Me (fussing at him): What is it, Erik?

Erik: Just how it’s so big, it gets tangled in odd places, so I have to straighten it out.

Me: Well, that is true. I remember accidentally seeing him pee in the Bahamas, and I was pretty shocked.

Jamie (giggling): I don’t think you’re supposed to be saying that.

Me: Who, me?

Jamie (laughing hard, now): Yes!

Me: Oh, sorry. I’m a doctor, so this kind of stuff is natural to me. It’s just the body, you know. But he was always very proud of his junk.

Erik: Yes, I did not have to hide.

When will we ever get on track? I guess this was meant to test Jamie’s vulnerability.

Me: Okay. Go ahead. Talk to me.

Jamie (sighing): Importance of vulnerability.

Erik (laughing): Is to have a big dick.

Jamie and I chuckle. Enough already.

Erik: Nah, seriously. When you start to withhold, whether it’s information that you’re embarrassed about or it’s emotions that you wished you didn’t have or just don’t know how to comprehend, don’t know how to accept—or even this, Mom: If it’s an emotion that you’re going through but that you’re denying—you know how people do that. That’s an awesome American trait where people say, “No, you’re angry,” and they go, “No, I’m not angry. I’m just a little upset; I’m just disappointed. I’m fine.”
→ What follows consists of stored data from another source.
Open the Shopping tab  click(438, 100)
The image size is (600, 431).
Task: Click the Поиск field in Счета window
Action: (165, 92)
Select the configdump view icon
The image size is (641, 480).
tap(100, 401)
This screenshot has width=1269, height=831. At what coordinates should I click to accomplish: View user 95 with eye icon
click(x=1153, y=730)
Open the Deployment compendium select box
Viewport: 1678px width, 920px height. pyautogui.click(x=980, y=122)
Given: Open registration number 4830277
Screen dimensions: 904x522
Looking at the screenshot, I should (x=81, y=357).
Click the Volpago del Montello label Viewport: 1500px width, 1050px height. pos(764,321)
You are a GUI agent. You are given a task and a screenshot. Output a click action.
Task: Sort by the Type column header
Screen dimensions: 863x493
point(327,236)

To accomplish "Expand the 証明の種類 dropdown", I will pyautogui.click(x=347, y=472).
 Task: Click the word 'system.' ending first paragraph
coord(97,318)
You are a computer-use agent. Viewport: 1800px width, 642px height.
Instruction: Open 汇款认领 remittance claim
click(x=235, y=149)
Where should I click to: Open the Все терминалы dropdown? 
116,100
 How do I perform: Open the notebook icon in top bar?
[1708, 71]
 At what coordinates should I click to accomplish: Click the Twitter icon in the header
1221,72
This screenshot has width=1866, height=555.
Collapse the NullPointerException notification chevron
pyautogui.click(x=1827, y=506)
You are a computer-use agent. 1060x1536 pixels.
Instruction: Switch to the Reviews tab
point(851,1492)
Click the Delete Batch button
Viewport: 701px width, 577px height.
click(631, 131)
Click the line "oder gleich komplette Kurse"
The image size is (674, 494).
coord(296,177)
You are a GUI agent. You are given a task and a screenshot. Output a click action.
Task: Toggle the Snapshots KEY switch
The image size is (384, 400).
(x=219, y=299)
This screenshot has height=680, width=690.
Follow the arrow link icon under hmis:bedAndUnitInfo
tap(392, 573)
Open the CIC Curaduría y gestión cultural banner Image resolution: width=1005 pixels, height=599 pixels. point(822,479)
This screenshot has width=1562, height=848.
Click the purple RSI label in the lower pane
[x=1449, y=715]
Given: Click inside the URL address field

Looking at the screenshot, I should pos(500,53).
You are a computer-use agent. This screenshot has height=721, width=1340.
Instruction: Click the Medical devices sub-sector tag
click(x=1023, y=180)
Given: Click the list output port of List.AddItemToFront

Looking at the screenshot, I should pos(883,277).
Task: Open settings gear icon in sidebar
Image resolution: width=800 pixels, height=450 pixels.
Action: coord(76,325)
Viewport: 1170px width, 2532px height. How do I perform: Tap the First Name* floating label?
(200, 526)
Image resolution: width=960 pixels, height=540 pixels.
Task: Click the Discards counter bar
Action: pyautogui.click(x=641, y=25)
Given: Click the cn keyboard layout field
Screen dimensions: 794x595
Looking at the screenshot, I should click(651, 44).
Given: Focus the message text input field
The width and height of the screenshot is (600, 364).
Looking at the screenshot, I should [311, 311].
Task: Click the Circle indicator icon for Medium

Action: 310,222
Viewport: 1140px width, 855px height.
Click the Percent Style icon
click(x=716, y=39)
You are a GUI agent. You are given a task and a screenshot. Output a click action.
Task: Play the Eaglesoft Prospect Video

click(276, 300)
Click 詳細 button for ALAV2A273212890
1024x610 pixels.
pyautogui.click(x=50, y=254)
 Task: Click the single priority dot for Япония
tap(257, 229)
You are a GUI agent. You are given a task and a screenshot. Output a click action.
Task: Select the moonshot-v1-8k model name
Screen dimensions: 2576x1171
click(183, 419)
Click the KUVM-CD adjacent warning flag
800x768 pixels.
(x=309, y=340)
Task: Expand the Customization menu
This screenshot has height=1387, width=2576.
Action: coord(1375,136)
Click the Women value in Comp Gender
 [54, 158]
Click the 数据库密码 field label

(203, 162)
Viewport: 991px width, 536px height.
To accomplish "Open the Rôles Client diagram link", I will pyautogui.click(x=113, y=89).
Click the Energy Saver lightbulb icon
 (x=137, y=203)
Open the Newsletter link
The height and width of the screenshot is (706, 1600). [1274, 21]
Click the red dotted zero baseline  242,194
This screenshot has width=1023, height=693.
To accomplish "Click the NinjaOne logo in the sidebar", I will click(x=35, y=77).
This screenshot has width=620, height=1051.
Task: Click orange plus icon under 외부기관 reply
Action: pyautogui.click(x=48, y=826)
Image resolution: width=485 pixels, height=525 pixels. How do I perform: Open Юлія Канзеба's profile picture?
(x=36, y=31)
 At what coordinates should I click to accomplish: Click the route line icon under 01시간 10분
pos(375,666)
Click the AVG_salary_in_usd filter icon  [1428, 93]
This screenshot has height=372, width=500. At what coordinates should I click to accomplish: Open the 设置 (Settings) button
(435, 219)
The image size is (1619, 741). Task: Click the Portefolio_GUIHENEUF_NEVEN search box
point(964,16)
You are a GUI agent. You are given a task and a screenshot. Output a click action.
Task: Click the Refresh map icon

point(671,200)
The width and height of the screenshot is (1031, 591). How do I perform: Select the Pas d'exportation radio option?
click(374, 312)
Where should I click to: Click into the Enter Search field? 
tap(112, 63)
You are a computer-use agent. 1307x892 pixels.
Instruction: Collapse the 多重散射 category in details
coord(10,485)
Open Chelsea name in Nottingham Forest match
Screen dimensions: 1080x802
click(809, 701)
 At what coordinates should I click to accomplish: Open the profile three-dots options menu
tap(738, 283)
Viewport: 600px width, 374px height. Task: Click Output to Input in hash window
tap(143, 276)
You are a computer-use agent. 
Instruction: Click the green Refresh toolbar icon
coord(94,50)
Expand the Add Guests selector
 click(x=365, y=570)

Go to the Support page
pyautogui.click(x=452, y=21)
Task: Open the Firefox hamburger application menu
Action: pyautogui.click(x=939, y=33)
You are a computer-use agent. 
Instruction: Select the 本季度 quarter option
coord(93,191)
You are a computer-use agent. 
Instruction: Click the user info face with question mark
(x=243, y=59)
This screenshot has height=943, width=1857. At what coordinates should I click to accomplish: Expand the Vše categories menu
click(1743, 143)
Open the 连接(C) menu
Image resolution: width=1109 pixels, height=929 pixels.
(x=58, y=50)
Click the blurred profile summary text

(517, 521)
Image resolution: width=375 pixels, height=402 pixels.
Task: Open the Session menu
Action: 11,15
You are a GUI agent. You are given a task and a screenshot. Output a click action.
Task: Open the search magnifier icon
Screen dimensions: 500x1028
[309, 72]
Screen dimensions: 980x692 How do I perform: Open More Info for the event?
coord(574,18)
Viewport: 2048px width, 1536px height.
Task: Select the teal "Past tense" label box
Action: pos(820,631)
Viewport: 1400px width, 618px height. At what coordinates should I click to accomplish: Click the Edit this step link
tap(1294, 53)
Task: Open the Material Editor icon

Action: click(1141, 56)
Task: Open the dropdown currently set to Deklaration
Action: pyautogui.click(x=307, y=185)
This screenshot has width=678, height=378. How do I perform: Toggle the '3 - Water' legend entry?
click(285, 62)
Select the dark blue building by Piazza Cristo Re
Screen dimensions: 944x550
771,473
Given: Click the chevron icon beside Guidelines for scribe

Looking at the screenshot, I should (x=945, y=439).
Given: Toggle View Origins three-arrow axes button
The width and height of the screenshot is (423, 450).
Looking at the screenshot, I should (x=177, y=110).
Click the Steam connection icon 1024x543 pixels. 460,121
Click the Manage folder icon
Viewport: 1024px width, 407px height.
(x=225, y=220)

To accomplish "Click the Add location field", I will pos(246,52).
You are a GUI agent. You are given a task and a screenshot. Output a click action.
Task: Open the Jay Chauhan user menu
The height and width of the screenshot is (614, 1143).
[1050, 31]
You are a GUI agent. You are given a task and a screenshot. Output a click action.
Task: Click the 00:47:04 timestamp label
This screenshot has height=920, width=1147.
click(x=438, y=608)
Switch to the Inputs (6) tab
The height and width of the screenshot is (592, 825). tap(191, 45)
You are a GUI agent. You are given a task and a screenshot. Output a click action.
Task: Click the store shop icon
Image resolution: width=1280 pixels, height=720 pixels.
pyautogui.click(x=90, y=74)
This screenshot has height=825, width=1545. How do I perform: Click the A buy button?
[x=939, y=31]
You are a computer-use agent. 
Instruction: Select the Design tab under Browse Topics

Jamie: He’s making very awful whiny, girlie voices.

Erik (teasing): Yeah, because you know it’s only the girls that lie.

Me: Yeah, right!

Jamie (to Erik): You’re so full of it.

Erik: Even those who are doing it subconsciously and not consciously kind of ruin a person’s energetic balance. Vulnerability is not the same as being honest. Truth, right?

Me: Okay.

Erik: Cuz you can say your truth in words, but then completely lock down your emotions. So, vulnerability is that emotional honesty. It’s knowing, without a doubt, you can share yourself 100% and nobody can damage or hurt you no matter what. (Pause) So, why is it important? Doesn’t everybody dream about being a superhero, you know, where you can just be you and never get hurt? Now, I don’t mean that you’ll never get into a car accident or somebody won’t throw a punch to your face. I’m not talking about that kind of hurt. I’m talking about, um, I’m talking about embarrassment. I’m talking about blackmail.

Jamie (laughing): Yeah, because blackmail is a part of everybody’s day?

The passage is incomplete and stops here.